Directions
Copy out the lines of the entries starting at the one that contains "Screen dimensions: 700x394" and ending with the one that contains "click(x=296, y=400)", keeping them identical.

Excerpted records
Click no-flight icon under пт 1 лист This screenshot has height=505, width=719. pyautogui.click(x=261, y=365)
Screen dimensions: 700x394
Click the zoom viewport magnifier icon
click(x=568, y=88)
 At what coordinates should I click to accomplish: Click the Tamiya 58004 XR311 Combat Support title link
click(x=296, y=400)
* * *
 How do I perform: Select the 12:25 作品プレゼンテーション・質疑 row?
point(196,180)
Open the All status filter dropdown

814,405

Result for this task
Screen dimensions: 700x394
Click the zoom viewport magnifier icon
click(x=568, y=88)
 At what coordinates should I click to accomplish: Click the Tamiya 58004 XR311 Combat Support title link
click(x=296, y=400)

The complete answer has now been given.